Muy maquillada. Nunca habíamos visto a Kate, princesa de Gales, con tanta pintura en el rostro como en su primera aparición a lo grande, en el Día del Recuerdo, el pasado sábado. En el palco del Royal Albert Hall. Las cejas tan negras como cintas de terciopelo, la sombra de los párpados muy oscura, los ojos delineados y con pestañas postizas. Y una gruesa capa de maquillaje de tono bronceado y los pómulos muy marcados en granate que se iban difuminando en rosa hacia las sienes. De negro, con perlas, única joya admitida en los entierros, todos los asistentes al acto conmemoraban a las víctimas de las guerras mundiales con una amapola en la solapa en recuerdo de las flores que cubrían las tumbas de los soldados en Flandes.
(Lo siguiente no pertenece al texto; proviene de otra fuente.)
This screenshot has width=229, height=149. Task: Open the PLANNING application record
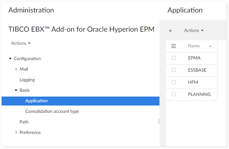coord(199,94)
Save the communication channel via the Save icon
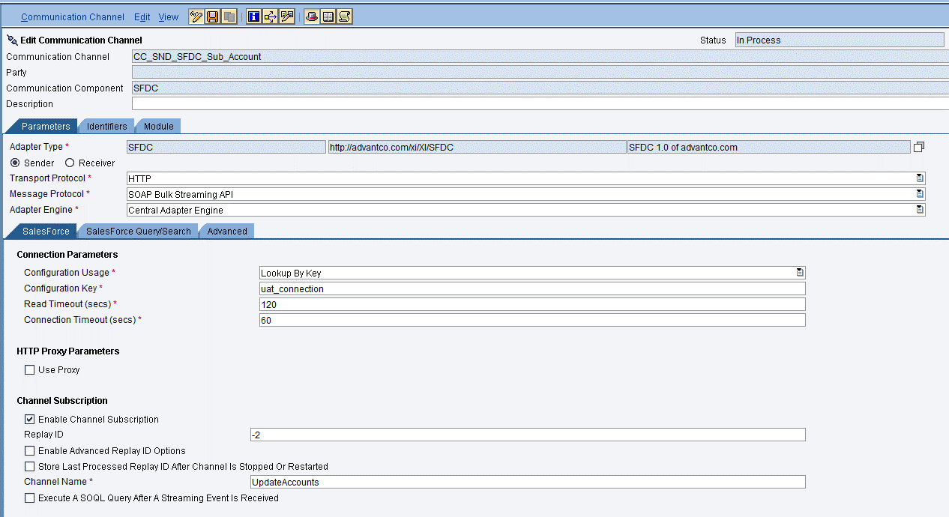Image resolution: width=949 pixels, height=517 pixels. click(211, 16)
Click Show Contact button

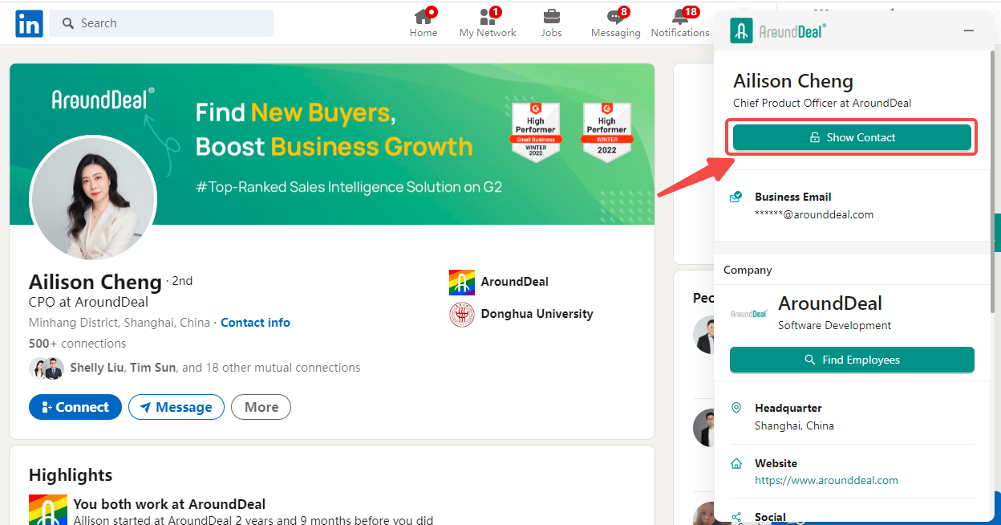pyautogui.click(x=852, y=137)
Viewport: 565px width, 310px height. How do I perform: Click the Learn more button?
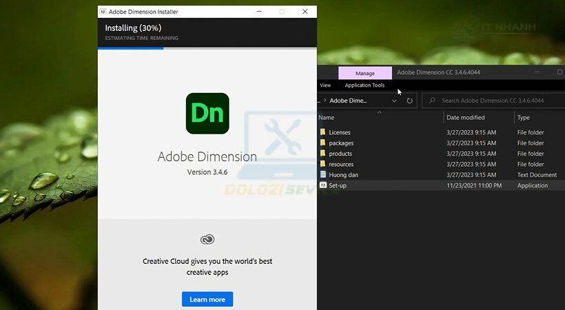(x=207, y=300)
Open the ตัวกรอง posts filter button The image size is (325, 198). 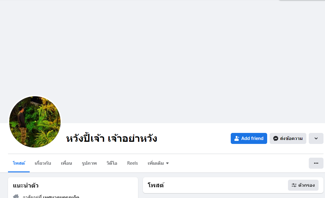(x=303, y=185)

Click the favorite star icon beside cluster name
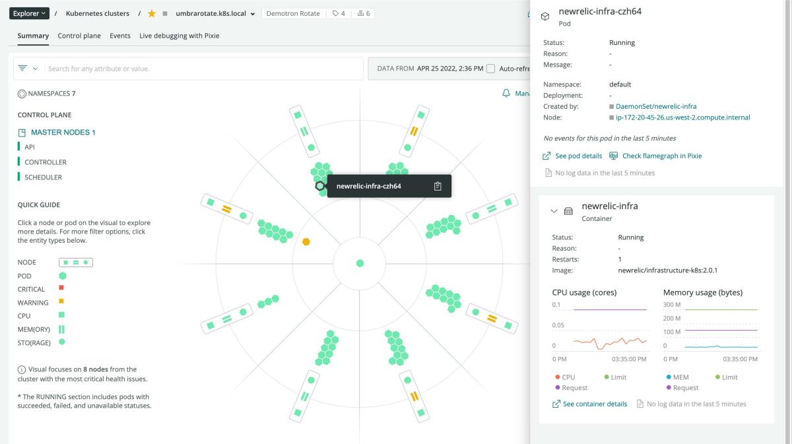point(152,14)
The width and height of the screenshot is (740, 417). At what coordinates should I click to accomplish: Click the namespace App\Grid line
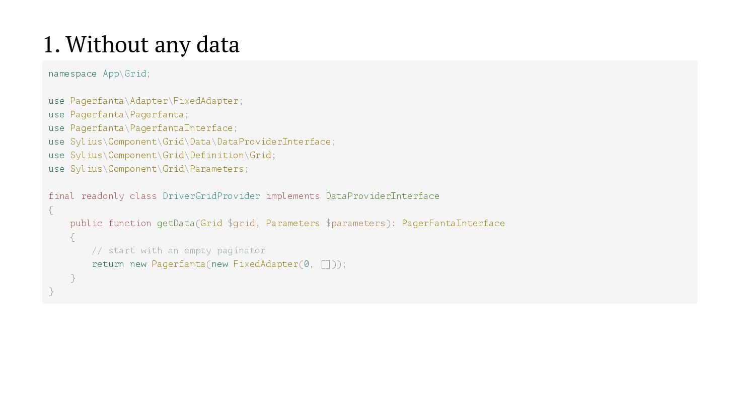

Cuando Kate llegó al teatro, estaba muy bella, pero carecía de aquella vivacidad juvenil que era su santo y seña. Mantenía un paso solemne y mesurado, hasta el punto de que su marido en algún momento tuvo que sostenerla y en otro tuvo que propinarle un ligero y cariñoso empujón para que avanzase. Algo impensable, ya que es norma protocolaria que los miembros de la familia real no deben jamás mantener contacto físico.
La verdad sobre su salud
Debido al espeso maquillaje casi teatral y a la iluminación tenue no podía apreciarse si el semblante de Kate reflejaba cansancio, y además todas las miradas iban a su sonrisa, que no apeó ni por un instante, y a su espléndida melena, tan espesa, brillante y larga que hacía sospechar que se trataba de una peluca. Consultado un experto me dice que la princesa siempre ha tenido muy buen pelo, aunque según su parecer ahora, después de su tratamiento, ha utilizado unas extensiones para darle más volumen.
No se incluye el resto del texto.